Task data -
== Segment start ==

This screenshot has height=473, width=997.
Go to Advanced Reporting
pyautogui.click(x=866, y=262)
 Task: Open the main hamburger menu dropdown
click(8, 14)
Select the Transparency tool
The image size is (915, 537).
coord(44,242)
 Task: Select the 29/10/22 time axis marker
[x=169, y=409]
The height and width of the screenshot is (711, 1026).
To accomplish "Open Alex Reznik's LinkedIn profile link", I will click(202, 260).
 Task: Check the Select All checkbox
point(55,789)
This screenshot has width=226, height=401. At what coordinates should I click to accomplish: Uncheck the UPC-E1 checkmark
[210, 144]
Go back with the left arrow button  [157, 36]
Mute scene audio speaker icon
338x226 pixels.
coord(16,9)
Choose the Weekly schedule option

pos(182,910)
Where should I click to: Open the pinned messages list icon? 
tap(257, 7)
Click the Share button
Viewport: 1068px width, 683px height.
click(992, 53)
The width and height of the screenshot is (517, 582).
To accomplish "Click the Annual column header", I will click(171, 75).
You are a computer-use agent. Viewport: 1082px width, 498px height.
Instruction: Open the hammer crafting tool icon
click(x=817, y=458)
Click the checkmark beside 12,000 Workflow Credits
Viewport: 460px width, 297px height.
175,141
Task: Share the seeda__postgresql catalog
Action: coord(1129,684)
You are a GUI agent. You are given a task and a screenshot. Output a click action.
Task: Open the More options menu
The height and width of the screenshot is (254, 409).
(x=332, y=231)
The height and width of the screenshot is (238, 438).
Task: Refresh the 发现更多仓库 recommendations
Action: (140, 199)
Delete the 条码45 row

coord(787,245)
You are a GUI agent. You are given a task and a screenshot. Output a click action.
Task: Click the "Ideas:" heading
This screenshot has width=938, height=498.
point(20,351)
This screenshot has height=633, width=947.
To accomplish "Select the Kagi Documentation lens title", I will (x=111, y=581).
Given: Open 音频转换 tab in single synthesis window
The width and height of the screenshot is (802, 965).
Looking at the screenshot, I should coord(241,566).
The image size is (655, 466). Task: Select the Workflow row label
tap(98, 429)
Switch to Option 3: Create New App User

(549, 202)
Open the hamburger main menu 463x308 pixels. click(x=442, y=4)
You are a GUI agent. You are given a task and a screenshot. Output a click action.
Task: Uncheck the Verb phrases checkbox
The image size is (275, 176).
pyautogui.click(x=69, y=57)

== Segment end ==

About this task -
Which lines above contain the word "will"? Copy each one.

Solution to this exercise -
To accomplish "Open Alex Reznik's LinkedIn profile link", I will click(202, 260).
To accomplish "Click the Annual column header", I will click(171, 75).
To accomplish "Select the Kagi Documentation lens title", I will (x=111, y=581).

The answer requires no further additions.